Data extracted from a collection
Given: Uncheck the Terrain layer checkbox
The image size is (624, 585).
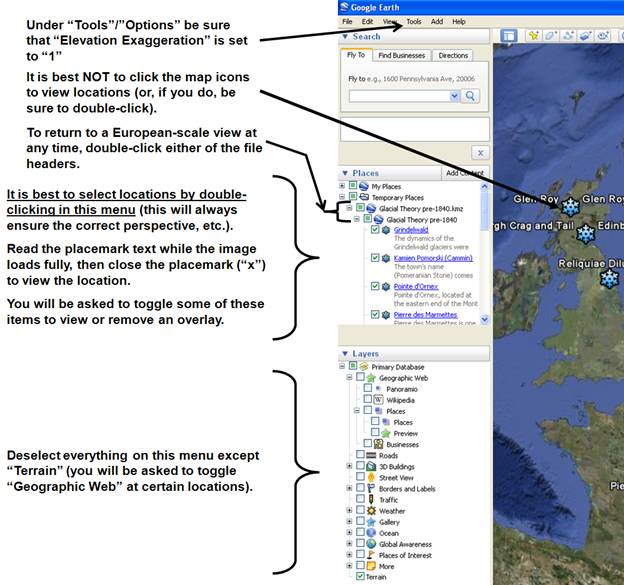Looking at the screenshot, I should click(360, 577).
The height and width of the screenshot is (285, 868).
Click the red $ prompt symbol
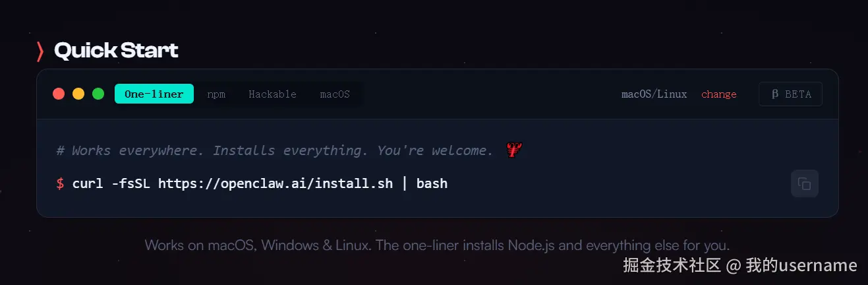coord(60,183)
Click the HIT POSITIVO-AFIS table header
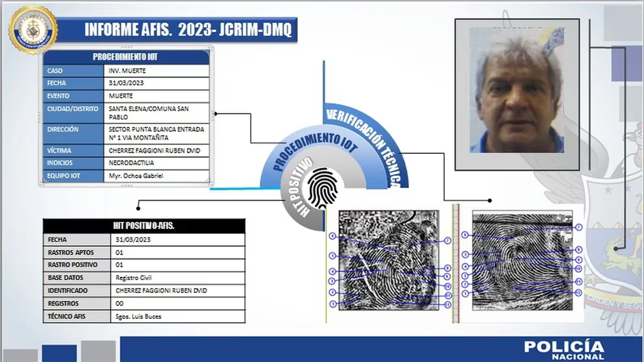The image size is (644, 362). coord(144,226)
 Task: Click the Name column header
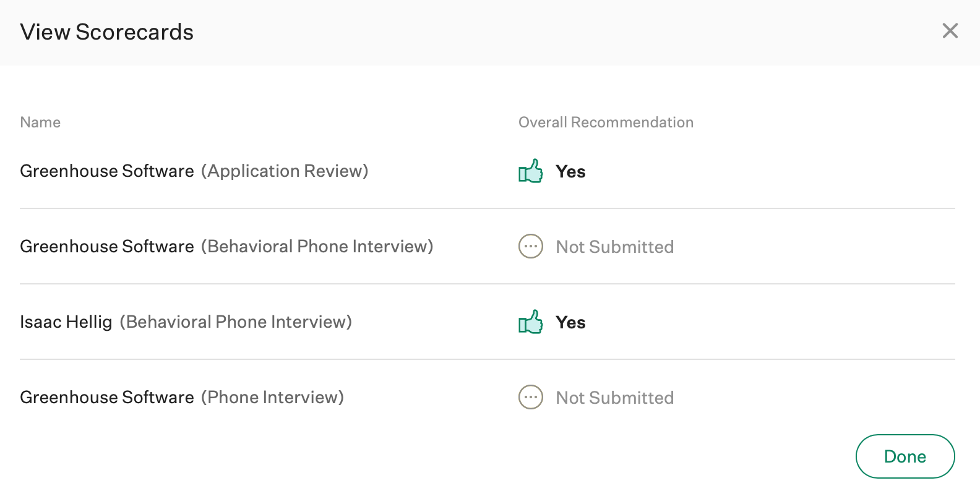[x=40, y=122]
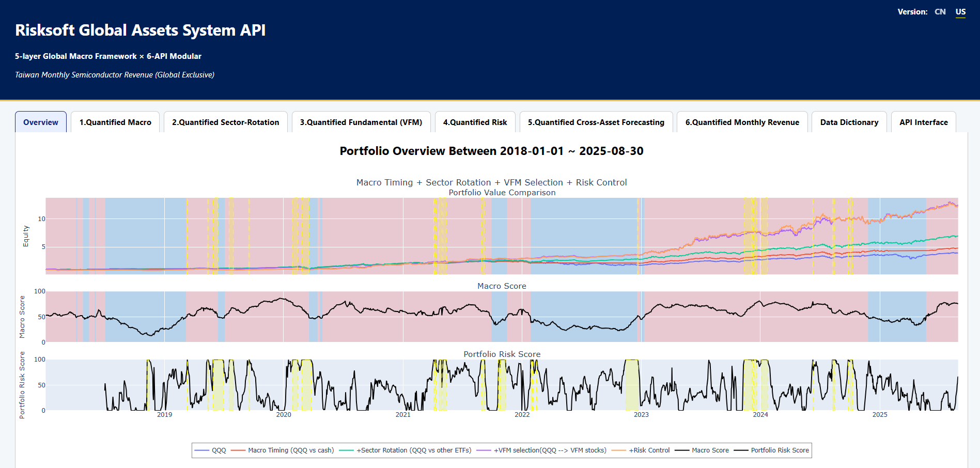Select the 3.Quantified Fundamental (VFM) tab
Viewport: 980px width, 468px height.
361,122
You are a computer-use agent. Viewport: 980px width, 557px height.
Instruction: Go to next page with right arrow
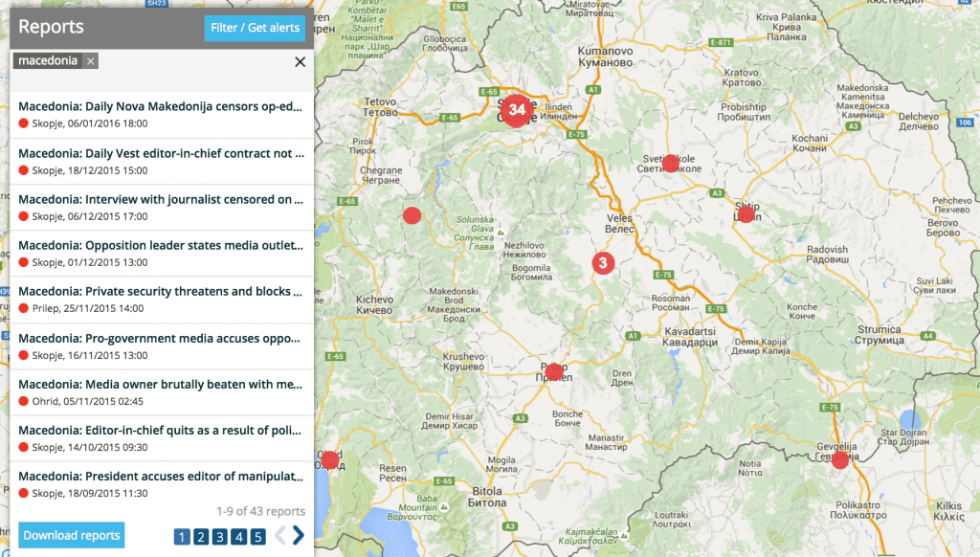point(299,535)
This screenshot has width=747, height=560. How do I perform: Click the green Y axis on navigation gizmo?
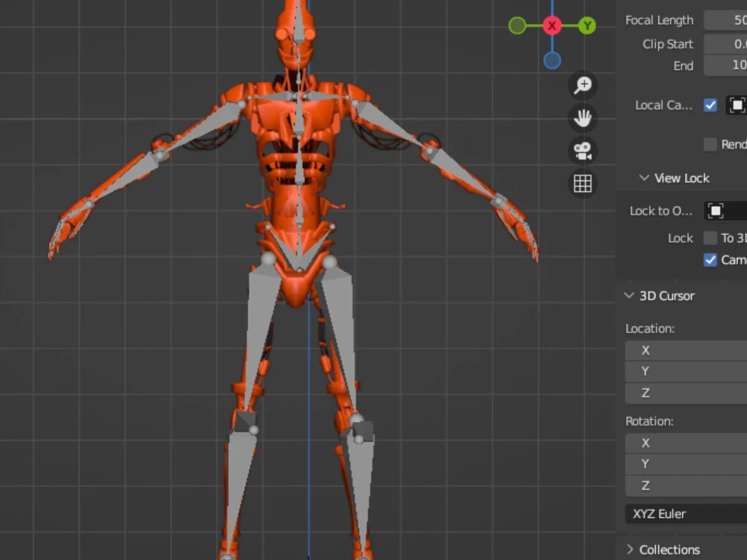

What to work on:
Could you reproduce the entries verbatim, leaving out all pictures?

Worked solution:
Given: Uncheck the Terrain layer checkbox
The image size is (624, 585).
Looking at the screenshot, I should click(360, 577).
The height and width of the screenshot is (285, 868).
Click the red $ prompt symbol
coord(60,183)
Click the HIT POSITIVO-AFIS table header
The image size is (644, 362). coord(144,226)
 Task: Click the Name column header
[x=40, y=122]
Select the 3.Quantified Fundamental (VFM) tab
Viewport: 980px width, 468px height.
361,122
You are a computer-use agent. Viewport: 980px width, 557px height.
Instruction: Go to next page with right arrow
point(299,535)
This screenshot has width=747, height=560. How do I perform: Click the green Y axis on navigation gizmo?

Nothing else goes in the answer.